● JOBS:
**A.** Name every parameter that the Loss Utils page lists for get_kl_weight.
**B.** Transcribe the Loss Utils page from "The free bits value." up to and including "avoid numerical instability.".

Skip to content

Loss Utils

Source

free_bits_kl(kl, free_bits, batch_average=False, eps=1e-06)

Compute free-bits version of KL divergence.

This function ensures that the KL doesn't go to zero for any latent dimension. Hence, it contributes to use latent variables more efficiently, leading to better representation learning.

NOTE: Takes in the KL with shape (batch size, layers), returns the KL with free bits (for optimization) with shape (layers,), which is the average free-bits KL per layer in the current batch. If batch_average is False (default), the free bits are per layer and per batch element. Otherwise, the free bits are still per layer, but are assigned on average to the whole batch. In both cases, the batch average is returned, so it's simply a matter of doing mean(clamp(KL)) or clamp(mean(KL)).

Parameters:

Name Type Description Default
kl Tensor

The KL divergence tensor with shape (batch size, layers).

required
free_bits float

The free bits value. Set to 0.0 to disable free bits.

required
batch_average bool

Whether to average over the batch before clamping to free_bits.

False
eps float

A small value to avoid numerical instability.

1e-06

Returns:

Type Description
Tensor

The free-bits version of the KL divergence with shape (layers,).

get_kl_weight(kl_annealing, kl_start, kl_annealtime, kl_weight, current_epoch)

Compute the weight of the KL loss in case of annealing.

Parameters:

Name Type Description Default
kl_annealing bool

Whether to use KL annealing.

required
kl_start int

The epoch at which to start

required
kl_annealtime int

The number of epochs for which annealing is applied.

required
kl_weight float

The weight for the KL loss. If None, the weight is computed using annealing, else it is set to a default of 1.

required
current_epoch int

The current epoch.

required

● SOURCE MATERIAL:
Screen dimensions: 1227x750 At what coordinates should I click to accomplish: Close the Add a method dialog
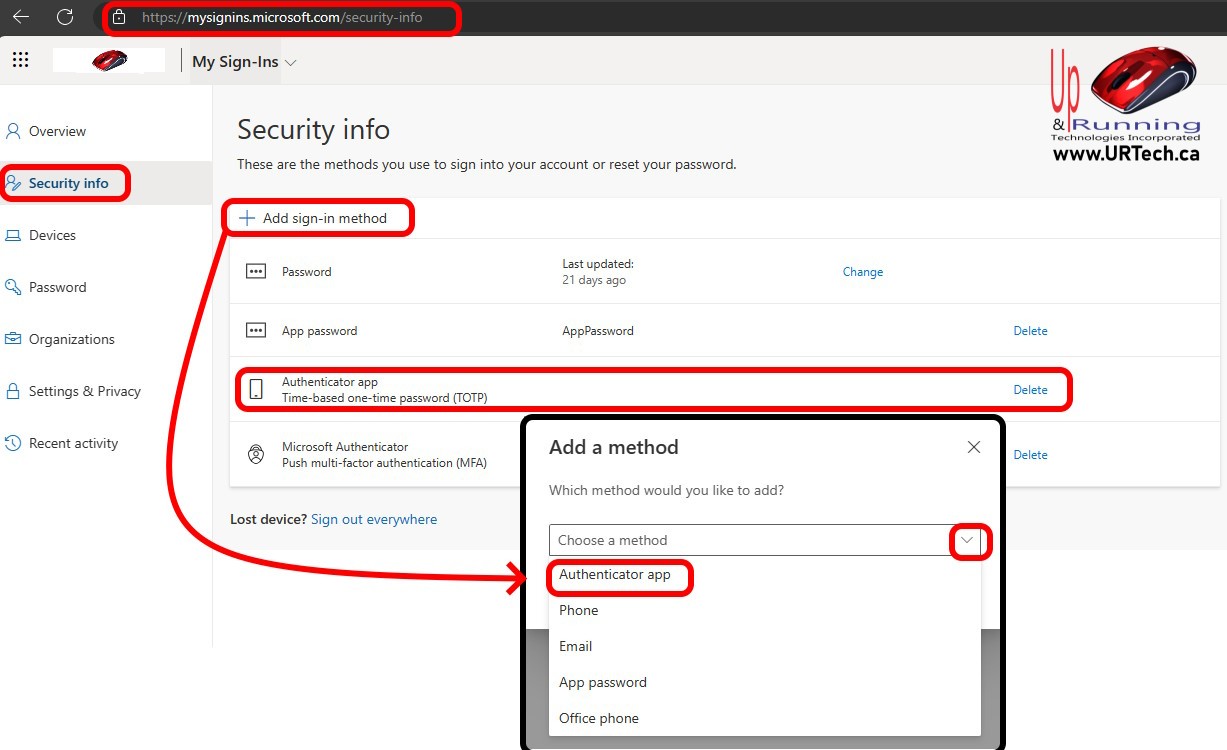(x=973, y=447)
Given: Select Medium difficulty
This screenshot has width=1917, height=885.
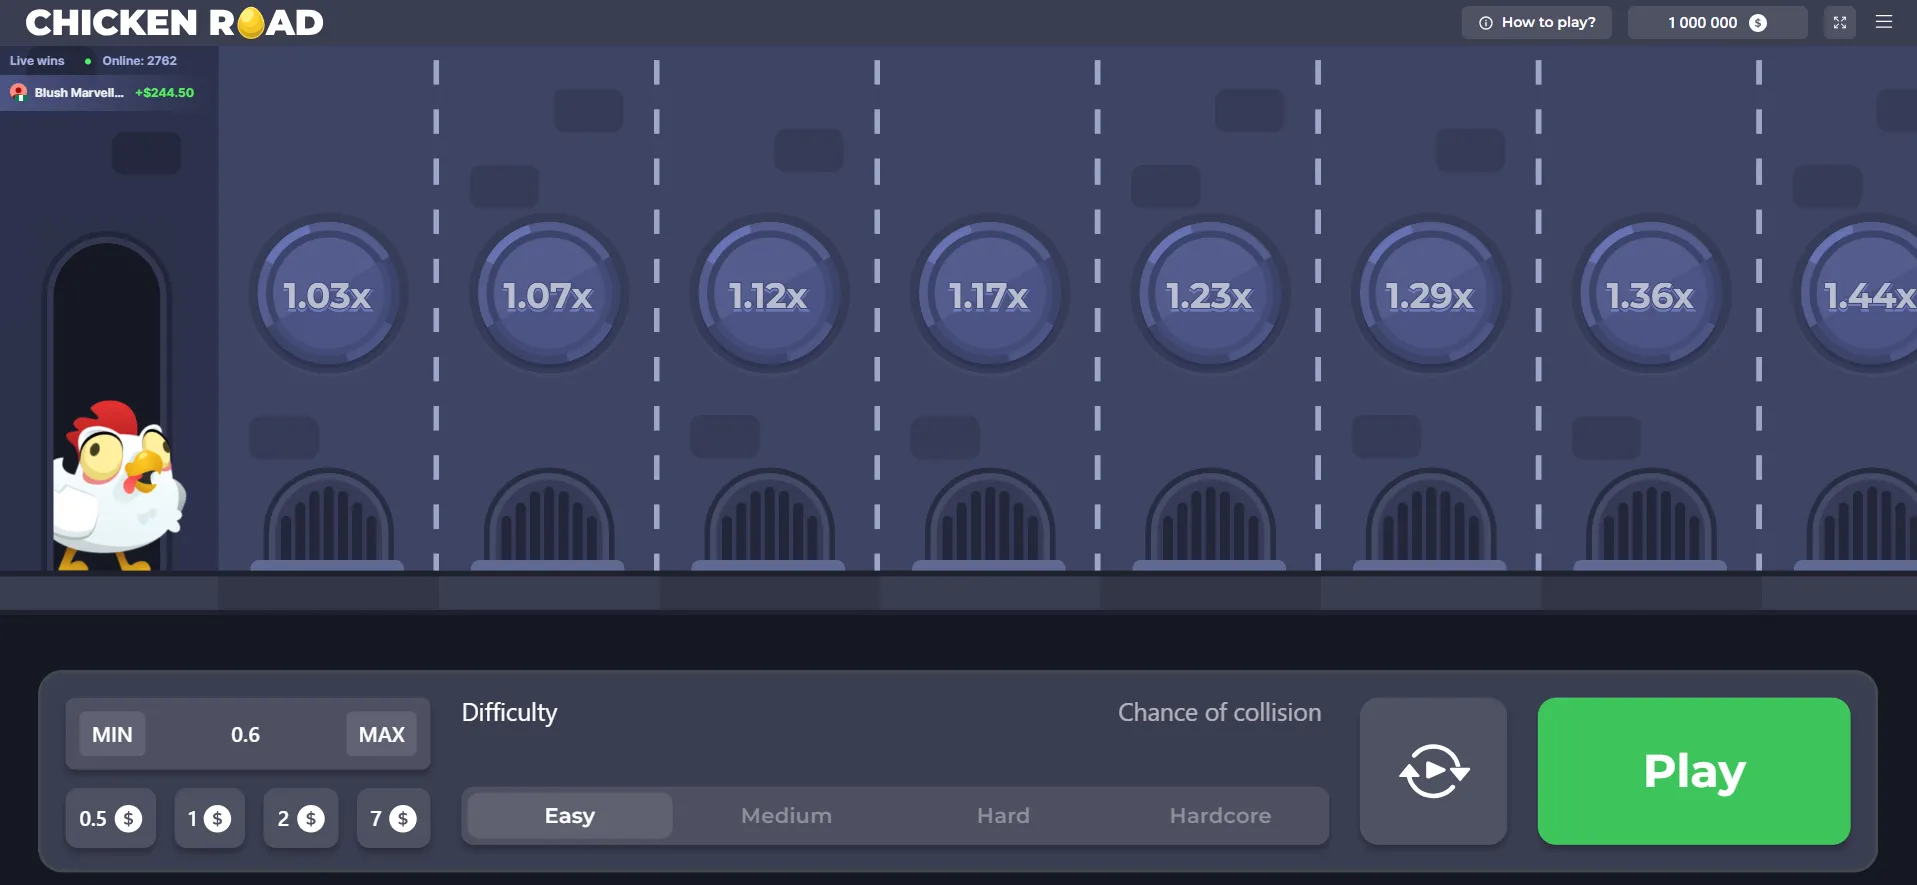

● COMPLETE ANSWERS:
**A.** kl_annealing, kl_start, kl_annealtime, kl_weight, current_epoch

**B.**
The free bits value. Set to 0.0 to disable free bits.

required
batch_average bool

Whether to average over the batch before clamping to free_bits.

False
eps float

A small value to avoid numerical instability.